***** RAW DATA

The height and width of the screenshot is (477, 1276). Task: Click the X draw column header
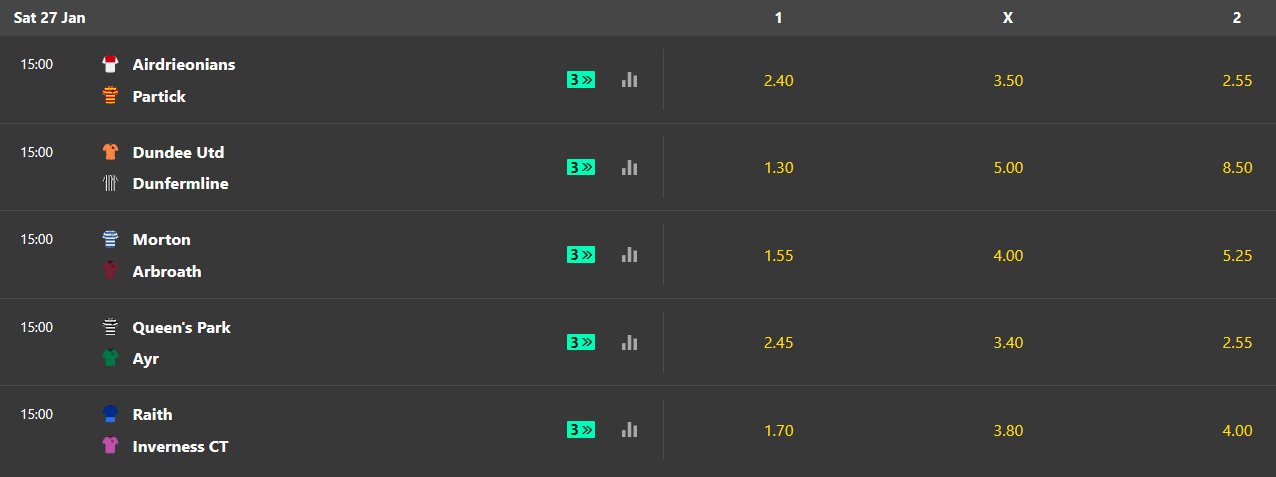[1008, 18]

**********
***** RAW DATA

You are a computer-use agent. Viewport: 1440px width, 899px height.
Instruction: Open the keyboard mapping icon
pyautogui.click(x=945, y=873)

**********

Pull out every line from the rows above that contains the word "height", treating uppercase and lowercase as different.

The height and width of the screenshot is (477, 1276). Task: Click the X draw column header
You are a computer-use agent. Viewport: 1440px width, 899px height.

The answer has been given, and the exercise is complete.